Among 87 male study participants who acquired HIV infection during the Step study, there was no difference in HIV disease progression between vaccine and placebo recipients during 2 years of follow-up. HIV RNA levels, CD4+ T cell counts, time to initiation of ART, and AIDS-free survival were the same for vaccine and placebo recipients. There may have been a favorable effect of the vaccine on HIV-1 RNA levels in a subset of participants with HLA types associated with better immune control of HIV-1.
These results are consistent with the primary analysis of the Step study that was conducted when the study was halted in October 2007 [12
]. The earlier analysis found no vaccine effect on set point viral load, defined as the average log10
viral load at weeks 8 and 12 after infection. Our analysis includes the full set of additional follow-up, through October 2009, and incorporates the longitudinal viral load and CD4+ T cell count measurements, as well as time to initiation of ART and AIDS-free survival. The breadth, magnitude, or functionality of the immune response elicited by the MRKAd5 HIV-1 gag/pol/nef vaccine may not have been sufficient to affect HIV-1 viral load set point and disease progression [37
]. Furthermore, rapid HIV-1 escape from immunologic control and exhaustion of cell-mediated immunity may also explain the inability of the MRKAd5 HIV-1 gag/pol/nef vaccine to affect HIV-1 disease progression [8
The failure of MRKAd5 HIV-1 gag/pol/nef to control viremia is perplexing in light of the robust CD8+ T cell responses elicited by the vaccine [37
]. Studies of cellular immunity in elite controllers [6
] and in vaccinated and non-vaccinated non-human primates suggest that HIV-specific CD8+ T cells play a central role in maintaining effective control of viral replication. We are conducting additional studies to characterize the nature of the cellular response in Step study vaccine recipients to elucidate why it failed to control viral replication; this information may guide development of more-efficacious T cell vaccines. Results from a large trial in Thailand, RV144, which used a vaccine regimen comprising a series of 4 priming injections of recombinant canarypox vaccine accompanied by a booster injection of a recombinant bivalent (B/E) glycoprotein 120 subunit protein on the final 2 vaccination occasions, showed modest protection against HIV acquisition [45
]. The immune profile elicited by this regimen differed substantially from that seen in response to the Merck vaccine; it too was ineffective in controlling early viremia or maintaining CD4+ T cell count among infected study participants.
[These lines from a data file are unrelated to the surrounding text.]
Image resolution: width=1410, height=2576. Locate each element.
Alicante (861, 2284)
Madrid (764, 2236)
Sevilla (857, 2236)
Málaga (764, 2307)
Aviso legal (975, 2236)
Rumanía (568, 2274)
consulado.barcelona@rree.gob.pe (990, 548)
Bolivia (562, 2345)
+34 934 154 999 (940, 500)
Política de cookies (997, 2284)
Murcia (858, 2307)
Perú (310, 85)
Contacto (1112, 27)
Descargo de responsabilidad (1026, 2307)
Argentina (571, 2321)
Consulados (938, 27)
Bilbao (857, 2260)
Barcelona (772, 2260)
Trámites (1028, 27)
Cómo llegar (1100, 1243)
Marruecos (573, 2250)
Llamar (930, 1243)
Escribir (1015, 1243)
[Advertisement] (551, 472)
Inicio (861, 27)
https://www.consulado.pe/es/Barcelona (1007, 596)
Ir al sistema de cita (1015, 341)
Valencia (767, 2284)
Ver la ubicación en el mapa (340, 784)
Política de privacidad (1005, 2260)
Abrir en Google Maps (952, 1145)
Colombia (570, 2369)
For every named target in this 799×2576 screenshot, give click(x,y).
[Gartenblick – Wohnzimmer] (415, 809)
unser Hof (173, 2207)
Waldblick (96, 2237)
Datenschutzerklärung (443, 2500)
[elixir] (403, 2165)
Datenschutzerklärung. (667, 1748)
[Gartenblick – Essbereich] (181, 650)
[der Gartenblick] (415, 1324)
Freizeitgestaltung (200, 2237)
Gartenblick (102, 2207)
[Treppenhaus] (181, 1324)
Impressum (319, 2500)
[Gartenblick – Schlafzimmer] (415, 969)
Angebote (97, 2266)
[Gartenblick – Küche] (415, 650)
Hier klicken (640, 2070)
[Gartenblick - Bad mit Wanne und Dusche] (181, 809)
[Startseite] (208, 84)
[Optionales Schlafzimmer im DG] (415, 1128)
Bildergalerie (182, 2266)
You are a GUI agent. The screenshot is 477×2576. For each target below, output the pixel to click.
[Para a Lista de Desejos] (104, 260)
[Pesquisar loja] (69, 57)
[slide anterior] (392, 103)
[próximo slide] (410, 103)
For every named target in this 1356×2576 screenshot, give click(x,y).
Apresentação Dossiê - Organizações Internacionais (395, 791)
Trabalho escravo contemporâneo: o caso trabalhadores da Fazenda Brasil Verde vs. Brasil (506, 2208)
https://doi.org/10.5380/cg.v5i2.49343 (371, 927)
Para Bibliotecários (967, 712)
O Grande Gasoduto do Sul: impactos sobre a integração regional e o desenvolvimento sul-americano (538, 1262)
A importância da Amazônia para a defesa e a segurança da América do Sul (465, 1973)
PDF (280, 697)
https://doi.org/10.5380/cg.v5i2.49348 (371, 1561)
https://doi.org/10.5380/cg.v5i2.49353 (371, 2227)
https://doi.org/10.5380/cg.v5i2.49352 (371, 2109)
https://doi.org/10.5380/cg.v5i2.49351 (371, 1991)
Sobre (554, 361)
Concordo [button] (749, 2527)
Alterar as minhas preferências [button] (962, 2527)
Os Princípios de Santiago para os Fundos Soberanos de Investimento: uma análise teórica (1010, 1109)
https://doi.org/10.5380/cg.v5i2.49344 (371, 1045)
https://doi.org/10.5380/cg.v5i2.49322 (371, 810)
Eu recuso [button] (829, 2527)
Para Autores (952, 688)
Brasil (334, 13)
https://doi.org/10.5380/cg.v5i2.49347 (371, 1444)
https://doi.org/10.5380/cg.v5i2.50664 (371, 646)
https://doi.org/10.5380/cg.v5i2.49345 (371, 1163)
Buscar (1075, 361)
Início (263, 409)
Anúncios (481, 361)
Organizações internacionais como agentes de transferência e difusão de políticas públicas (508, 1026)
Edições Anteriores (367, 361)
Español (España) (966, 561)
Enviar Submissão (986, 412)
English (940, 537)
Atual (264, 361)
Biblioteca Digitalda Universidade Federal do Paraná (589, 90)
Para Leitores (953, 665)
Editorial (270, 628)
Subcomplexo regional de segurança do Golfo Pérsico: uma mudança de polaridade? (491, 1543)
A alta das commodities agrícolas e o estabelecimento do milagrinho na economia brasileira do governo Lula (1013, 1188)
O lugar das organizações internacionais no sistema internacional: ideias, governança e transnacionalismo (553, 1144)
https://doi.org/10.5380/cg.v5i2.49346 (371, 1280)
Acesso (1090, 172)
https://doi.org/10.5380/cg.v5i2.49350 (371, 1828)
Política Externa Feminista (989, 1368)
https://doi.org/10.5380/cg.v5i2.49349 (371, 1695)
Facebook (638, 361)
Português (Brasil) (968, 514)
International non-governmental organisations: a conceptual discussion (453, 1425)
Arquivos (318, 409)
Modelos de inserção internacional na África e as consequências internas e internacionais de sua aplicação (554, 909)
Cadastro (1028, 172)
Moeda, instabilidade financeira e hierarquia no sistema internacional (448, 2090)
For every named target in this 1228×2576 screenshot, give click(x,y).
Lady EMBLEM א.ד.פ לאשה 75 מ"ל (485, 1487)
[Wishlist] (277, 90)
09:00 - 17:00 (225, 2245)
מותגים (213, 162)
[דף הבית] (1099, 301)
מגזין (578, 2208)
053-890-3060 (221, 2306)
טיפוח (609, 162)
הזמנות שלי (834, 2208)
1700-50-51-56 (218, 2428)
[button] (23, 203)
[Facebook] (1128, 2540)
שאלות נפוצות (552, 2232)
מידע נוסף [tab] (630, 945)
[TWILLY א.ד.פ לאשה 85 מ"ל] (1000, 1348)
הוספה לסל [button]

We found no effect of Ad5 serostatus or circumcision status on HIV disease progression. There may have been a modest effect of the MRKAd5 HIV-1 gag/pol/nef vaccine on HIV-1 RNA levels among a subset of subjects with HLA types known to be associated with lower viral load set points and a slower course of disease progression (HLA B27, B57, and B58). In a previous study of recombinant canarypox ALVAC-HIV vCP205, vaccinated healthy volunteers with HLA-B27 or –B57 developed earlier and greater magnitude CTL responses than did vaccine recipients with other class I alleles, suggesting that HLA alleles can favorably alter HIV-specific immune responses following vaccination [46
]. The number of patients was small, and the trend was modest; therefore, these data need to be interpreted with caution.
Several participants started ART during acute HIV infection, and ~30% of the participants started ART by 1 year. Of note, international HIV treatment guidelines are moving towards earlier initiation of therapy. Future HIV vaccine trials that plan to observe HIV disease progression in infected volunteers should design their studies to anticipate that a large proportion of participants will start ART within 1 year of diagnosis of HIV infection.
In HIV-infected participants in the Step study, there was no difference in HIV RNA levels, CD4+ T cell counts, time to ART initiation, and AIDS-free survival between the vaccine and placebo recipients. There may have been a favorable effect of the vaccine on HIV-1 RNA levels in a subset of participants. Additional clinical testing of vaccine candidates that aims to elicit robust cellular immunity, alone or in combination with antigens eliciting a humoral response, is warranted to build on these early findings in selecting regimens that will reduce HIV acquisition and effectively control viral replication.